For a review like this, it would be tempting to spoil Brown’s work with greater context. I could go into Egon Schiele’s Death and the Maiden (1915) painting, which clearly inspired Maid in a Landscape, or into the 17th Century Flemish vanitas motifs—symbols of abundance such as game, fruits, and flowers, signaling of the ephemerality of life and the imminence of death—that inspired a work like Lobsters, or into her fleshy, corporeal representations of figures, in works like Untitled (Vanity) or 1000 Thread Count (2004), taken from abstract expressionists like Willem DeKooning and Francis Bacon. While these influences are important to her work—and Brown readily admits them—they might mislead some into viewing her work as primarily historical reactions, not original, generative pieces, as they deserve to be viewed.

Brown is an artist of our era. Her abstract style, a representation of the physical fabric of life spaghettifying apart, limns the unbearable fragility of being. She elicits the languid decadence of our age and death looming over us. She expounds sex and slaughter, which are now more abundant than ever, yet feel fraught, unreal, ephemeral. The bananas duct-taped to walls of contemporary art have one generic message: this is art, and art is absurd. Brown rejects this banal, one-dimensional understanding of life and instead attempts to explain the messy and highly emotional states of our reality through nuanced and unsettled abstraction. Is she representative of an oncoming golden age? Who knows, but she’s certainly a piece of bona fide gold amid gilded pieces of poop. She’s a restorer of faith: that art isn’t only overly-self-referential gimmicks, but can, today, speak to our deepest impulses and meditate on the primal reasons for existence.
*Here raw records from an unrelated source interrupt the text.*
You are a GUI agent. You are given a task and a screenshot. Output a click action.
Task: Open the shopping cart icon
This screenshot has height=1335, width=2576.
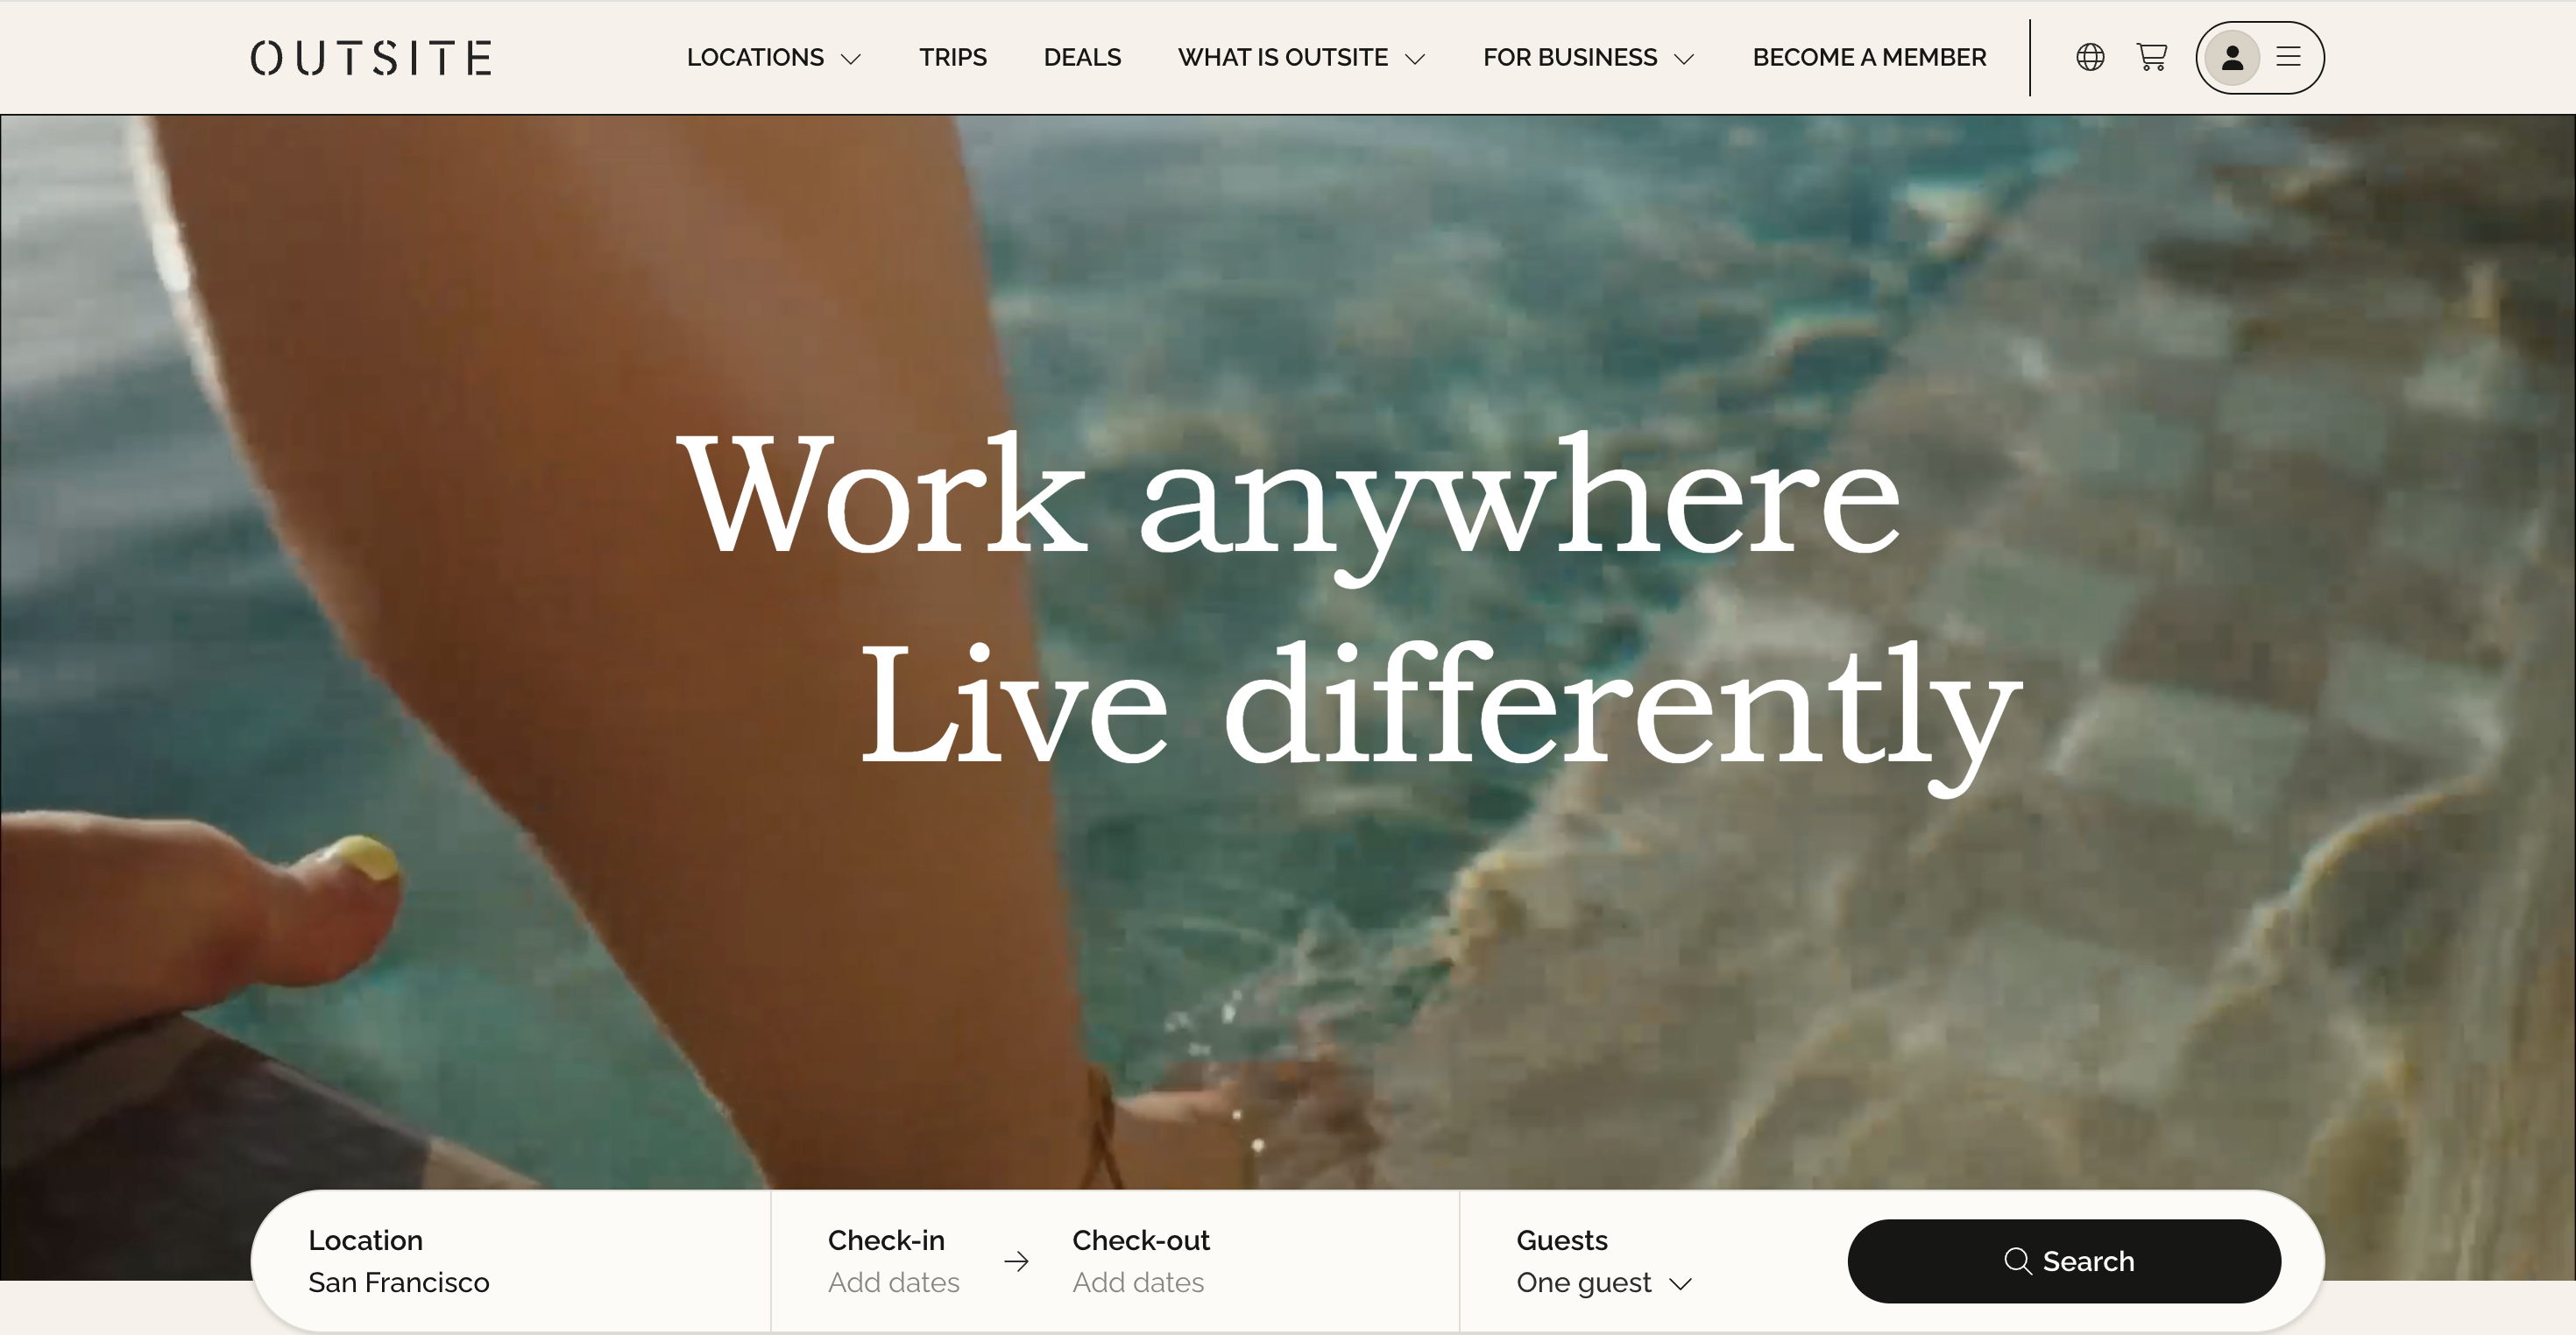pos(2152,57)
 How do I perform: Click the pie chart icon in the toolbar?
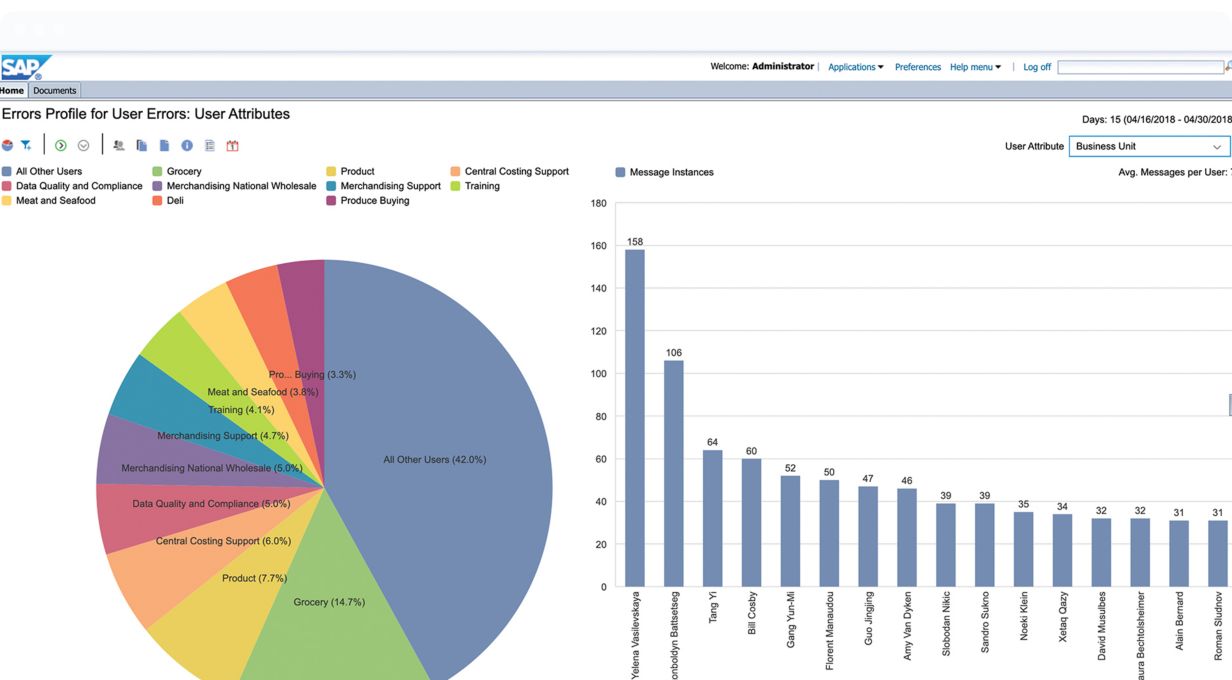pyautogui.click(x=8, y=146)
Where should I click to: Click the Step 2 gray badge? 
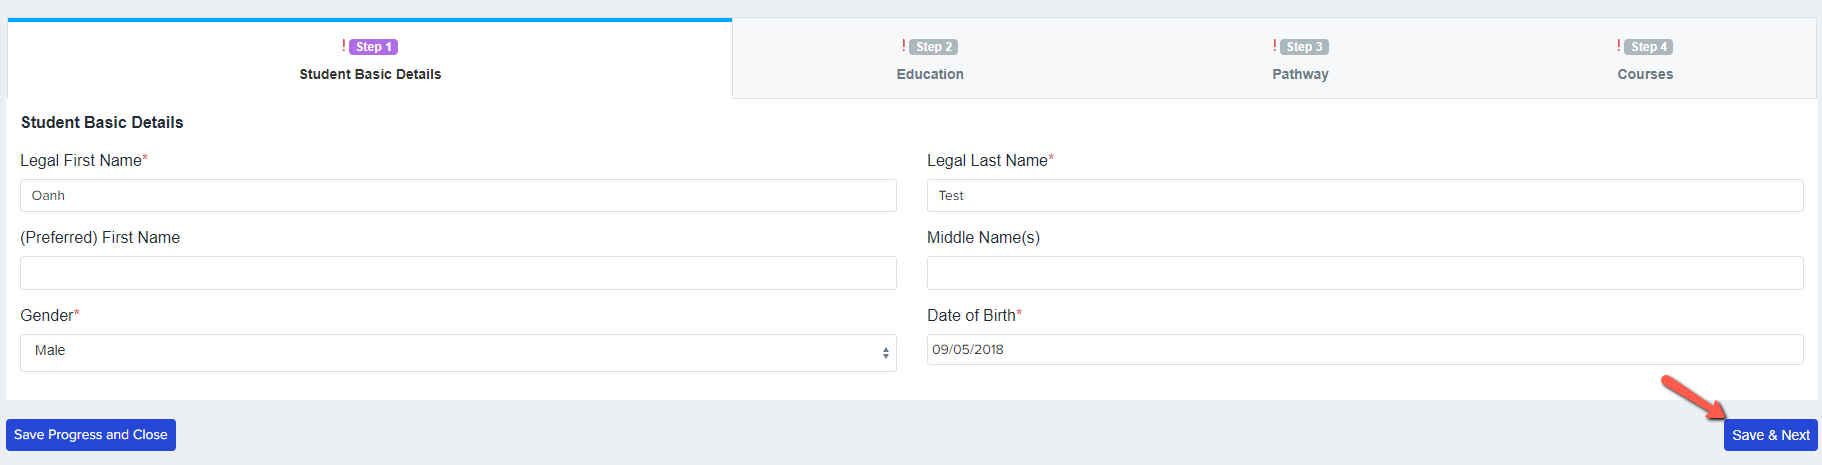[x=934, y=47]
But don’t get away from her art. My favorite piece of hers is The Girl Who Had Everything (1998). You make out these chaotic strands among larger curvy masses and lines. It’s fleshy and bloody and bony. Can you see the girl? I think I can, at least parts of her: her arm, her butt, maybe her eyes. Can you see everything she had? Perhaps it’s every fluid tissue and shred around her. Or maybe it’s gone, and this is what’s left. But, you can see the loss. Definitely. She’s everywhere, torn apart and scattered.

Cecily Brown, Maid in a Landscape (2021).